Sector Bird’s Eye View: Industrials
What is it?
The Industrials sector comprises a diverse array of companies involved in machinery and electronic equipment, tools, industrial engineering, paper and packaging, metal and glass containers. Performance in this sector is driven largely by cyclical factors and supply and demand.
Why is it important?
Industrials are especially important as they represent the tangible growth engine for many countries. For emerging nations in particular, the majority of their GDP will often be composed of materials and manufacturing-related outputs. For the US, this combined sector contributes roughly 12% to the overall equity market.
- Atlas Copco
- Martin Marietta
- SPDR MSCI Europe Materials
- Vanguard Materials
- iShares S&P Industrials
- Vanguard Industrials Index Fund
- SPDR Select Sector Industrials
When does it do well/badly?
This sector is extremely cyclical and relies heavily on an expansionary economy for growth.
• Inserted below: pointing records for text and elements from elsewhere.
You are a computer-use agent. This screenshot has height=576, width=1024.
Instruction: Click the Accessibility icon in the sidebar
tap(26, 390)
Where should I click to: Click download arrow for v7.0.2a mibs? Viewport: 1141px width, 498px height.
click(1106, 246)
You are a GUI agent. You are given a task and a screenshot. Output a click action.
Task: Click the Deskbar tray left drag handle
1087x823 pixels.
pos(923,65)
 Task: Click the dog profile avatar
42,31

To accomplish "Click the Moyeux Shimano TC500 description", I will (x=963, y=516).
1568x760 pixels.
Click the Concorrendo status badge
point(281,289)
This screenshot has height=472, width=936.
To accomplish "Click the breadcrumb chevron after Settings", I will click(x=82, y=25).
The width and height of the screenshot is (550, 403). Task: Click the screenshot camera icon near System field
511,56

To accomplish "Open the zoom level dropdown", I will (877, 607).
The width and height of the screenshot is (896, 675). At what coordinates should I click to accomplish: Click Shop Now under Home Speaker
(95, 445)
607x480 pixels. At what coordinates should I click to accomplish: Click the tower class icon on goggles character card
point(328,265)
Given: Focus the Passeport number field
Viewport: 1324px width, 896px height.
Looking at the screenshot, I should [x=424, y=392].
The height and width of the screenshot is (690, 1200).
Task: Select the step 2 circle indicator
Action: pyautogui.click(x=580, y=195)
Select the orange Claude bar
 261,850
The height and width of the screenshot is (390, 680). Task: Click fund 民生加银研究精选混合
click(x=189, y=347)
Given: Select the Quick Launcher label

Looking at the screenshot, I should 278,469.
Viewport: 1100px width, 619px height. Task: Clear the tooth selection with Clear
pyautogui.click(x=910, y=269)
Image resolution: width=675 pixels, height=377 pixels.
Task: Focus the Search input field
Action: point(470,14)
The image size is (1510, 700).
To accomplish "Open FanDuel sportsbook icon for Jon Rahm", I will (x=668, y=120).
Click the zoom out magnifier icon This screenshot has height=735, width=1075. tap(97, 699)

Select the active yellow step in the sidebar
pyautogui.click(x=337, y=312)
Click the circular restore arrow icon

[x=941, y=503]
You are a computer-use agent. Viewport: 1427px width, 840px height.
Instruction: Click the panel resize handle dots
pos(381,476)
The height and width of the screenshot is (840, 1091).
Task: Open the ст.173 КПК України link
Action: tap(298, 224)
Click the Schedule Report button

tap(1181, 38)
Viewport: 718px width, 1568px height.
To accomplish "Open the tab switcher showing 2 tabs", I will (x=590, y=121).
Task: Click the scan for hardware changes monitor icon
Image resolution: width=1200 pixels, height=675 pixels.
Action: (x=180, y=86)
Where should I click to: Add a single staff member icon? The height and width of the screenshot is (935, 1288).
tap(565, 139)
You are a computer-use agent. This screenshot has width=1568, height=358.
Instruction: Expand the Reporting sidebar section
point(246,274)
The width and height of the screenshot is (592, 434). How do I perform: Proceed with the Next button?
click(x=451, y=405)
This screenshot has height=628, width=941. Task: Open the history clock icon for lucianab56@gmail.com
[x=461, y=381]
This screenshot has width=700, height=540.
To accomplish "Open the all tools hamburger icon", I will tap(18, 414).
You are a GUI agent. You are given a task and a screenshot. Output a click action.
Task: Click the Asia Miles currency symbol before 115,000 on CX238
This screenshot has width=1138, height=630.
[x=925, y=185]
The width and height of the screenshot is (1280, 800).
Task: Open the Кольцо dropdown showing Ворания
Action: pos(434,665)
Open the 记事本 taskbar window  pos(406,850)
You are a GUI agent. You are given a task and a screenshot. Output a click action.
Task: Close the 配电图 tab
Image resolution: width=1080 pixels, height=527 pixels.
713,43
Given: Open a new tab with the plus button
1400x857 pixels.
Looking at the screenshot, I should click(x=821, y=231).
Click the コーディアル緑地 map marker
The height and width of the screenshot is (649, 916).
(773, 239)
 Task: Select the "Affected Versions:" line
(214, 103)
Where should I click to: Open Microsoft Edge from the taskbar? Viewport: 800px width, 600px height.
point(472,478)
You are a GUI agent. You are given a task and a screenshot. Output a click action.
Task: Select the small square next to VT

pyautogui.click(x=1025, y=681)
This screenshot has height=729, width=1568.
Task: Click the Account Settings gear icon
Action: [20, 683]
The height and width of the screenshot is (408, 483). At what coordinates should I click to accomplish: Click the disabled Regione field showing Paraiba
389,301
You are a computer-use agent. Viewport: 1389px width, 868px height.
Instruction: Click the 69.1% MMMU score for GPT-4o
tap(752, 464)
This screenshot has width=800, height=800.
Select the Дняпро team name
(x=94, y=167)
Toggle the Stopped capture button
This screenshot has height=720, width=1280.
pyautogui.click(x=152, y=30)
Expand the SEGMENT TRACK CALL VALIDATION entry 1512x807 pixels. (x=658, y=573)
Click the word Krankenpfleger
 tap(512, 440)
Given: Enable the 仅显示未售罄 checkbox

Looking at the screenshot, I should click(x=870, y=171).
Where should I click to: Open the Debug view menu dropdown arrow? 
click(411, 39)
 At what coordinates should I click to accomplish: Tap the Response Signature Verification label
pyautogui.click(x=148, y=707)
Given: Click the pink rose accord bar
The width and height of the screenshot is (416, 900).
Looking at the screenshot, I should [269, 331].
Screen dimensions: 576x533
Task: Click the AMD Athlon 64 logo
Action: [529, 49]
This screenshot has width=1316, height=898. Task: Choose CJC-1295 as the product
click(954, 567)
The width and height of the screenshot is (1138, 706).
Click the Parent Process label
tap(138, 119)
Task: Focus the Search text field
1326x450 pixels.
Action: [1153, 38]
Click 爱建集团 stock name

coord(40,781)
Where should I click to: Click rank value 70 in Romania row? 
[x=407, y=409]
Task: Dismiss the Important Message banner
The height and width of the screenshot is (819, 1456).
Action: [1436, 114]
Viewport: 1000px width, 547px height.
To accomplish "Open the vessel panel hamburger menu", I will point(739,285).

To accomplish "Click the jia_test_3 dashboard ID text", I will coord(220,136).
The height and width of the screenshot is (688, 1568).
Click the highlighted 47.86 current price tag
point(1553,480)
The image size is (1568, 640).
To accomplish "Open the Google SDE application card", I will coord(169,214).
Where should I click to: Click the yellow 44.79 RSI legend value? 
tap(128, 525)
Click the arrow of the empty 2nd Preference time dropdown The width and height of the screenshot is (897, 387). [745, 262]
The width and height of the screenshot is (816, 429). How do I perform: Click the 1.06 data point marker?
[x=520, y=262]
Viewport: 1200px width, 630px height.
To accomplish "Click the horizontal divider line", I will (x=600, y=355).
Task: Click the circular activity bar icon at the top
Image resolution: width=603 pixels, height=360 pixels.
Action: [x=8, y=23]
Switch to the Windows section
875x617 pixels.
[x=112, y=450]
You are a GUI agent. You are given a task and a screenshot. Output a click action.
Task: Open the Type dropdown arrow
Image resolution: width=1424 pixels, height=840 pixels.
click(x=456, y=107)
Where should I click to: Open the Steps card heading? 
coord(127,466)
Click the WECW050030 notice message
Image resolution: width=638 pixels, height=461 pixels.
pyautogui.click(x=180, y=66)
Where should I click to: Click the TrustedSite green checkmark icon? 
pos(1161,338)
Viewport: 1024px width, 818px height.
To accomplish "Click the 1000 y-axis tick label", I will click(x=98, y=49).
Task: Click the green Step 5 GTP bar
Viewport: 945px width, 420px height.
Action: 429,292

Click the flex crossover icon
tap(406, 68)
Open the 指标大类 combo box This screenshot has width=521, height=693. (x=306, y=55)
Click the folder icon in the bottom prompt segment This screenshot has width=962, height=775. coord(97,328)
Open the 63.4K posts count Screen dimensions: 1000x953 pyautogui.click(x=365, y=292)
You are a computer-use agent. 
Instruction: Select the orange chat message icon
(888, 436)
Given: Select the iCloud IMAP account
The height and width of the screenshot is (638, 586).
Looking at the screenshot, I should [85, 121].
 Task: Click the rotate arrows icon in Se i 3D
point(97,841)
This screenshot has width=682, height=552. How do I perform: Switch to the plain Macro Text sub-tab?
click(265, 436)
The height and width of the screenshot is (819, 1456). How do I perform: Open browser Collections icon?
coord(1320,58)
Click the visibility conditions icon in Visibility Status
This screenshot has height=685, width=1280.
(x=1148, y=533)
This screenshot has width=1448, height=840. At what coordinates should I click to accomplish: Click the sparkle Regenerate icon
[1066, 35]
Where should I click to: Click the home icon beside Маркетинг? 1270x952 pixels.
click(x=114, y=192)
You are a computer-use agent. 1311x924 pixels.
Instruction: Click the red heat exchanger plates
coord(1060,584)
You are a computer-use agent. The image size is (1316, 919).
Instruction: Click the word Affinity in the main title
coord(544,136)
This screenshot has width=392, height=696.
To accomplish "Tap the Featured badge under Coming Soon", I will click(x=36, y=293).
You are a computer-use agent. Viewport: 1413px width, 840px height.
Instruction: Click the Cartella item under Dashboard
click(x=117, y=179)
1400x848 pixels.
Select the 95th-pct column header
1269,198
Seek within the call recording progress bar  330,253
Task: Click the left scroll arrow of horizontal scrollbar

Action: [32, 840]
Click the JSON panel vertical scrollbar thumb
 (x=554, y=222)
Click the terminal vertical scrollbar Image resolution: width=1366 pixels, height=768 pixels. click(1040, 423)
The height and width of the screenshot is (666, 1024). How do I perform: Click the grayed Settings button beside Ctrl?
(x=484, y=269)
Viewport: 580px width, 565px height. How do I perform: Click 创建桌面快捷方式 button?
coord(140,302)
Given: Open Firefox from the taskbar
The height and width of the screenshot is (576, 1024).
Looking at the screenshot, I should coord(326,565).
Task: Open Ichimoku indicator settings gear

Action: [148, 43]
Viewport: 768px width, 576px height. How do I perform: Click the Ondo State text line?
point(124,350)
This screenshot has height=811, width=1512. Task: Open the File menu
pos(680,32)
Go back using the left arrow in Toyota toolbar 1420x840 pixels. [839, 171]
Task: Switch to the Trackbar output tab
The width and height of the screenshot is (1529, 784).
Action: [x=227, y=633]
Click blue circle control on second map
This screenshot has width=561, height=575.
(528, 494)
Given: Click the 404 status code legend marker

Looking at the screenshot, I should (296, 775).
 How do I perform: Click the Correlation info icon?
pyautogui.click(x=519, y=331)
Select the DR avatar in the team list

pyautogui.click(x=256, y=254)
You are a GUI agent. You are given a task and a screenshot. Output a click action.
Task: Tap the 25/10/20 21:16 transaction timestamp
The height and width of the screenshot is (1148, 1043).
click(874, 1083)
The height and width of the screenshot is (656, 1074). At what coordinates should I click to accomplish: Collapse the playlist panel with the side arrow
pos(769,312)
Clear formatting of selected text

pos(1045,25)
In times of economic contraction, consumers hold more of their wealth in savings, rather than consuming it by buying goods. This means producers must cut back on their output, which reduces growth and development. Bull markets in this sector can be aggressive and last for quite some time when the right conditions arrive and drive substantial growth for emerging economies when times are good. Given that many industrials companies conduct cross-border business, their performance is linked closely with changes in the exchange rate that can positively or negatively impact profit margins.
Why should I invest?
The industrials sector makes a useful addition to a portfolio in times of economic expansion. Choosing emerging market industrial stocks can also provide a useful foreign investment aspect when investing in high growth regions of the globe. Given that they generally occupy the majority of an emerging nation’s GDP, they also tend to be one of the more stable choices for foreign investment.